3...c5; 4.c3 Nc6; 5.Nf3 Bd7;

This is one of Black's favored choices today; also played in the top choice of 5...Qb6.


[ For the continuation of: 5...Qb6; 6.Be2 cxd4; 7.cxd4 Nh6; (play) [ See MCO-15, page # 203; beginning with column # 01; and all applicable notes. ]

The main line (from MCO) seems to stem from the following contest: Nunn - Schmittdiel; Dortmund, GER / 1991.
(Nunn vs Schmittdiel, 1991) ]


6.Be2 f6!?;
This leads to many lines (in the center of the board) getting opened early in the game, the tried and true system here is 6...Qb6.


[ According to the "Power-Book" ... Black would do better to play: >/= 6...Nge7; 7.0-0, ² (" ") when White only has a small advantage in this position.

GM J. Timman (2650) - GM M. Gurevich (2643);
[C02] / Bundesliga 99-00 / GER; (R# 4.4) / 1999.
(White won, 1-0 in 36 moves.)

(I did not find the above quoted game in the CG database.) ]


7.0-0 fxe5; 8.Nxe5 Nxe5; 9.dxe5 Qc7; 10.c4,

White sacrifices a button for a little play here.

[ Playable was: 10.Re1, ]

Play (now) assumes a sharp and somewhat forcing nature ...

10...Qxe5; 11.Bh5+ g6; 12.Bf3 0-0-0; 13.Re1 Qd6!?;

This central square looks OK for the Black Queen, although >/= 13...Qf5; also looked like a good candidate move for Black.

There is very little experience in these lines for Black, there are only a handful of games in the CB (on-line) database - from this particular position.

14.Nc3 dxc4?!;

For Black to open more files and diagonals (in this situation) does not seem like a good idea to me. (Fritz - and a few other engines - prefer the play of 14...d5-d4; here for Black.)

15.Qe2 Nf6!?; 16.Qxc4 Be7;

Even though Black is a Pawn up in this position, many of the strong chess engines see a large edge ( ) here for White.

17.Bf4! Qd4?; (Maybe - '??')
Black blunders ... although it was easy to miss White's next move. (Many of our readers did!)

click for larger view

We now have reached the position for today's daily chess puzzle.

[ Best was: >/= 17...Qa6T; ("▢")
although after an exchange of Queens on a6;
Black's Pawn structure has more holes than
Swiss cheese. ]

Now it is: "White to move and win."
18.Nb5! Bxb5; 19.Bxb7+!, Black resigns. (1-0)

The end would come after:
19...KxB/b7; (Or 19 ...Kd7; 20.QxB/b5#.) 20.QxB/b5+, ...Ka8▢; 21.Qc6#. (Or 20...Qc8; 21.Qc6#.)

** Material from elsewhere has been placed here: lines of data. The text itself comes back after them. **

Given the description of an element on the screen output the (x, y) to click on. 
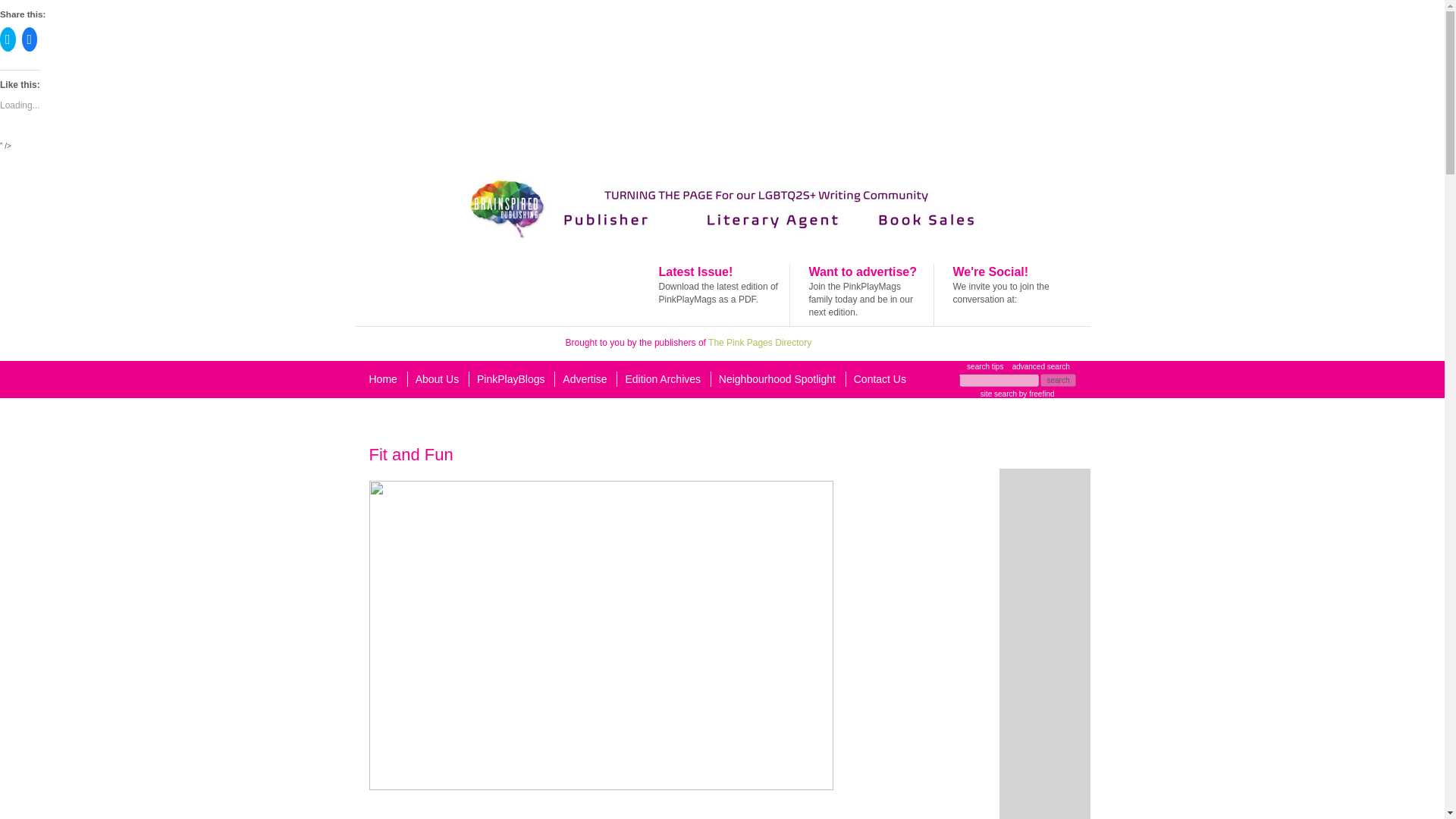
Neighbourhood Spotlight (777, 378)
Home (382, 378)
Click to share on Facebook (29, 39)
by freefind (1035, 393)
advanced search (1040, 366)
Contact Us (879, 378)
search tips (984, 366)
site search (997, 393)
Edition Archives (662, 378)
Advertise (584, 378)
Download the latest edition of PinkPlayMags as a PDF. (717, 292)
Click to share on Twitter (8, 39)
PinkPlayBlogs (510, 378)
search (1058, 379)
The Pink Pages Directory (758, 342)
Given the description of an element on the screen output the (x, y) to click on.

A nice effort by Romanishin, although a young Ivanchuk certainly did not play (anywhere near) the best lines in this game.

Jul-29-11  sevenseaman: < Riverbeast: Oleg Demolishin!> An inspired thought! Very apt to this game. One rarely sees Chucky dissected so thoroughly*.

*At the time Chucky was only 17 and a bit lower in the ranking rating.